Review Summary: Forgettable, formulaic ear candy.
Architects are one of those bands that settled, plain and simple. Pre-2011 Architects might as well be a separate band from post-2011 Architects. Listening to one album or another on its own would give you a wrong impression of the band as a whole. The UK based hardcore act began as a The Dillinger Escape Plan
esque protégé, exploring the dichotomy between harsh unconventional accents and soothing melodic refrains. Hollow Crown
saw the band streamline their relatively unpredictable sound for a simpler, catchier approach while maintaining their signature vitality. Then the abomination known as The Here and Now
graced the public’s ears in 2011 and essentially alienated both longtime fans and newcomers alike. Architects ditched their technical sound entirely in favor of cheesy post-genericore drivel that nobody expected nor wanted, especially after their preceding success. Since then, Architects tried rehashing their Hollow Crown
formula of stripped down unassuming metalcore, throwing little to no curve balls for the audience. This remains the case on All Our Gods Have Abandoned Us
. It might as well have been titled Lost Forever Part 2
or Daybreaker Part 3
as you’d be hard pressed to differentiate any track from the three records. It’s not so much a bad thing as it is disappointing. Lost Forever
wasn’t a terrible album. Its biggest problem is that it wasn’t particularly memorable in the long term, and this same complacency is what plagues All Our Gods
Dissonance and melody are well balanced as usual. Crushing breakdowns are countered with cleanly sung choruses and spastic riffs are largely replaced by controlled mid-tempo grooves. The biggest surprise All Our Gods
has to offer is its closer, the eight minute ‘Memento Mori’, one of the few tracks to differentiate itself from the pack by dabbling with synths, lush atmospheres, blast beats, and boasting a powerful enough chorus to hold your attention for the full runtime. Architects can still write a killer opener too. ‘Nihilist’ kicks off the record with the tight ferocity and infectious energy you’d expect from Architects. The next few songs continue in the same vain of formulaic ear candy. After ‘Downfall’, things take a turn for the dull and predictable, even more so than usual. That is, until the album picks up steam again in its tail end. Regardless, while the songs themselves are decent – hell, damn fun even – there isn’t one thing about All Our Gods
that hasn’t been done better before, either by Architects or by any one of the countless other modern metalcore acts. This style has been done to death already and Architects don’t seem to have any intentions of letting it go.

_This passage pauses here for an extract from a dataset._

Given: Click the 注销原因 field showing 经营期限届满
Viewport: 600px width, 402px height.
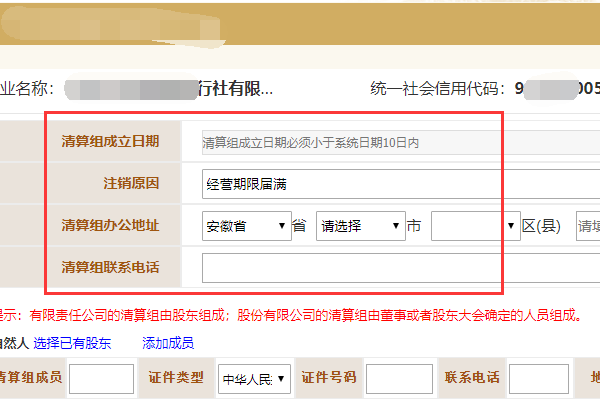Looking at the screenshot, I should 390,184.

It’s unfortunate because the band had something special at the beginning. While Nightmares
wasn’t entirely original, it was a breath of fresh air in the metalcore scene because they had the gall to attempt something special. It had the same something that’s been deteriorating in the band ever since – inspiration, vision. Maybe they’re staying on the road of complacency to avoid shitting out another turd like The Here and Now
; maybe they’re fresh out of ideas and plan on regurgitating the same album ad infinitum; or maybe they’re just having fun and releasing exactly the kind of music they want to make. No matter the case, one thing that’s for certain is they aren’t the same band as they once were, and All Our Gods
is just another derivative byproduct of the genre that will soon be forgotten once the next new, fresh, inspired band comes along and knocks off Architects’ hollow crown.